**Information provided**
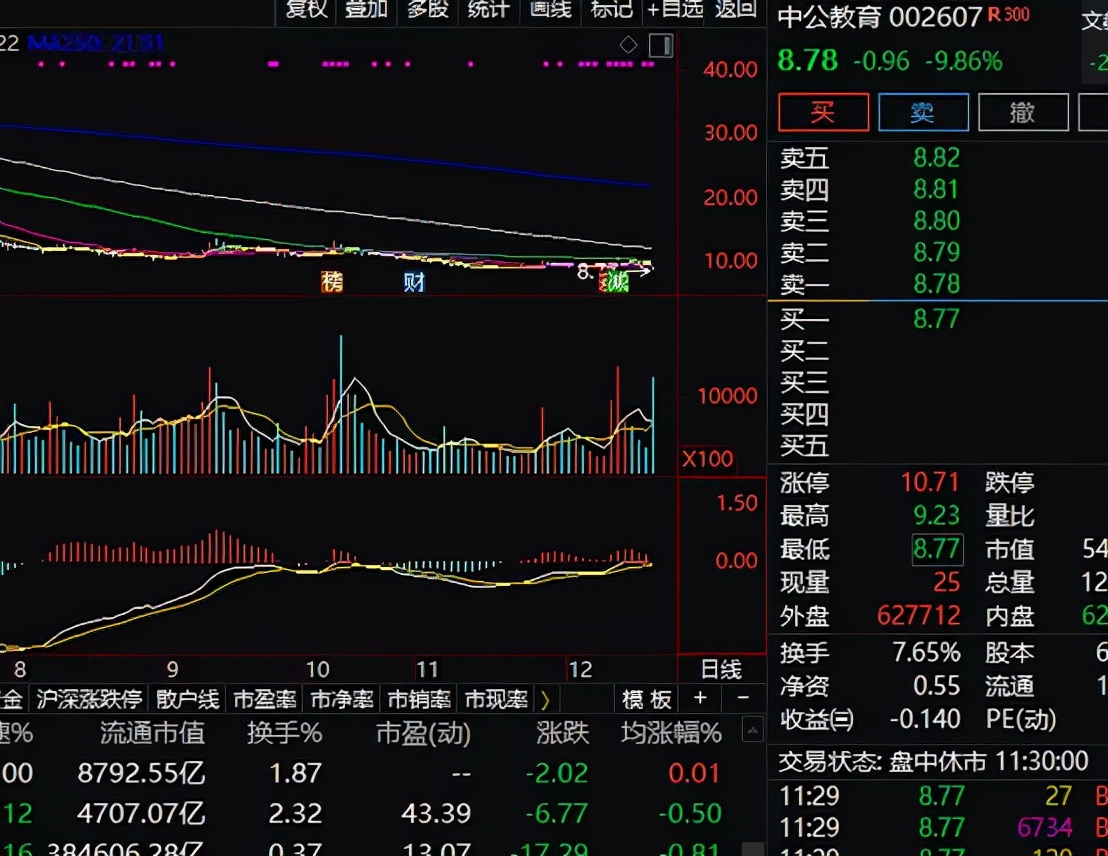Screen dimensions: 1108x856
Task: Open the 日线 period selector
Action: pos(718,669)
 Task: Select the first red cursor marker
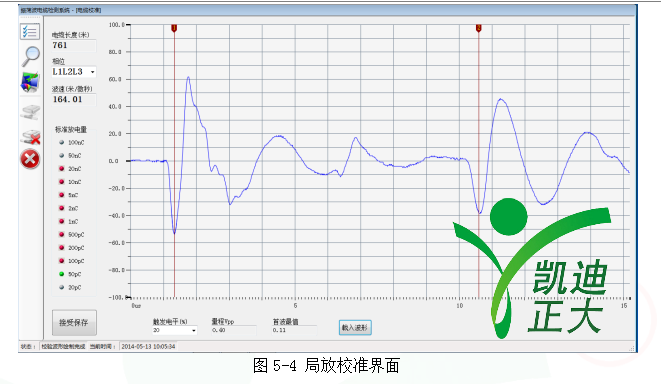pyautogui.click(x=174, y=28)
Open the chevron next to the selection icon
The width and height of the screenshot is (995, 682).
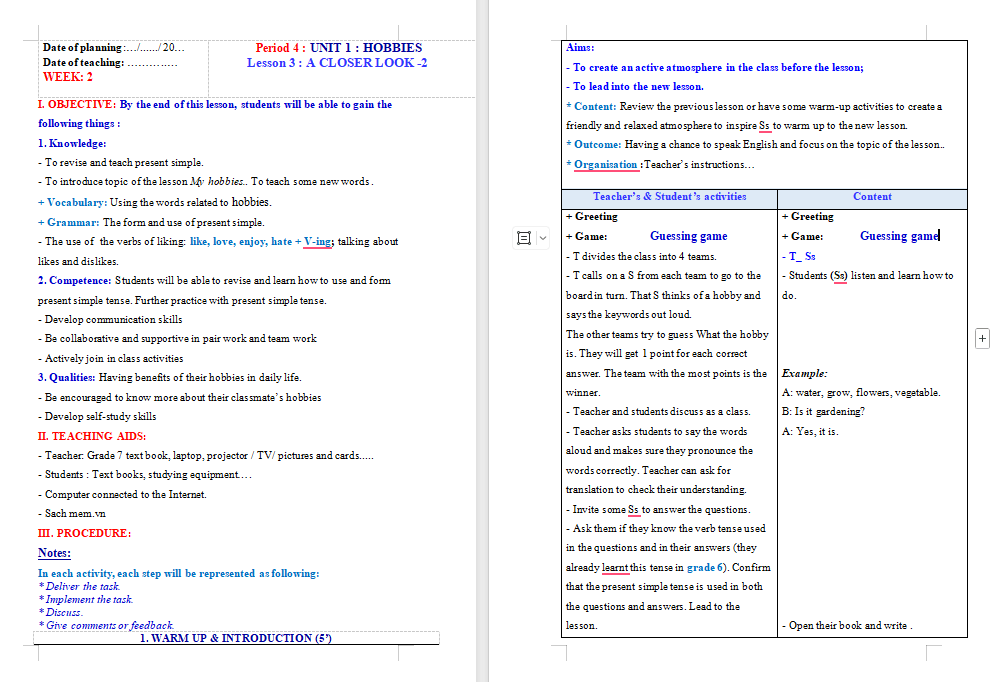(541, 236)
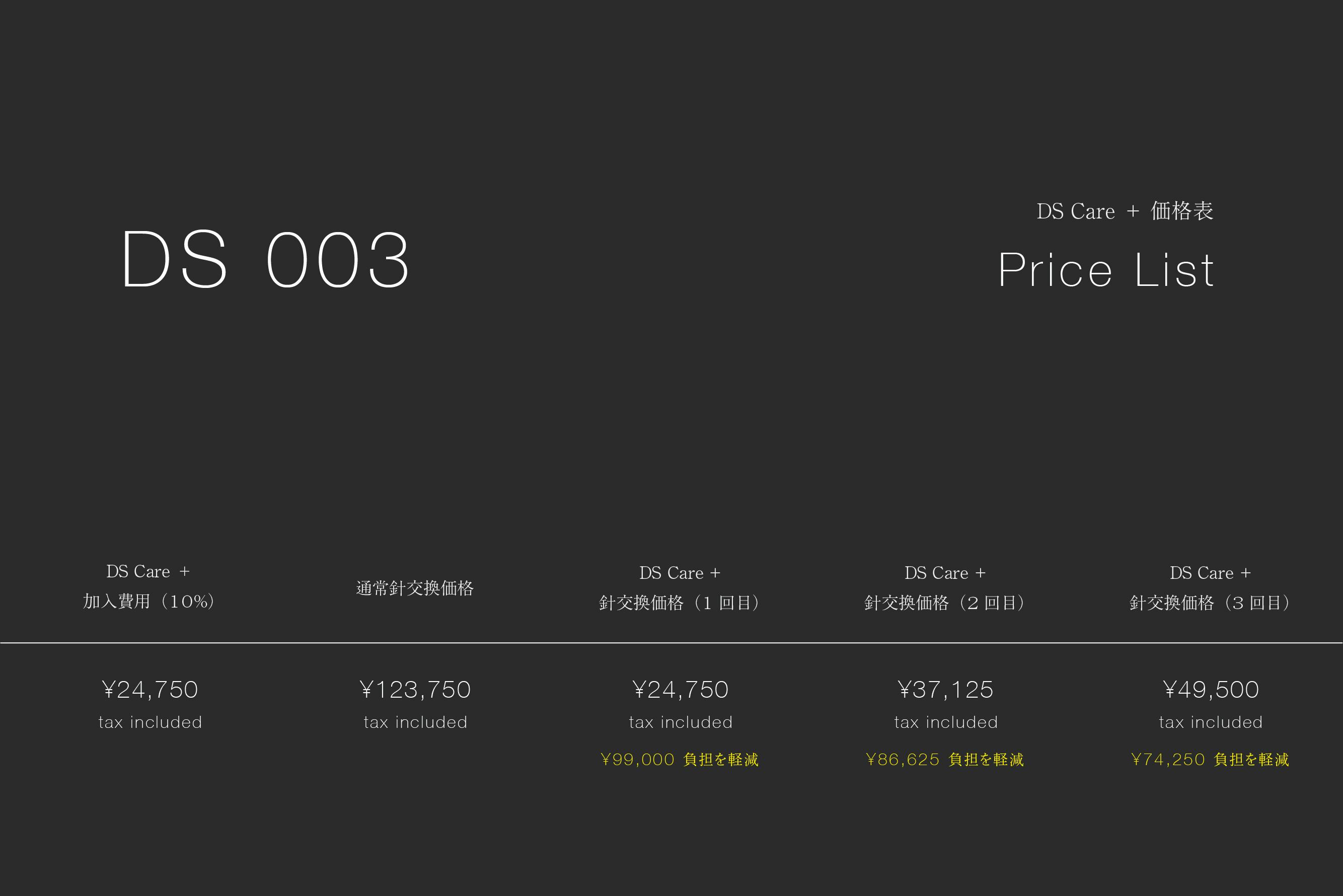Click "tax included" below the ¥123,750 price
1343x896 pixels.
tap(415, 722)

**Exercise instructions**
What you return should be the exact lines from the one containing "Open the chevron next to the selection icon" through the end of the listing above, both included, minus any pictures.

**Result of this task**
Open the chevron next to the selection icon
The width and height of the screenshot is (995, 682).
(541, 236)
Click "tax included" below the ¥123,750 price
1343x896 pixels.
tap(415, 722)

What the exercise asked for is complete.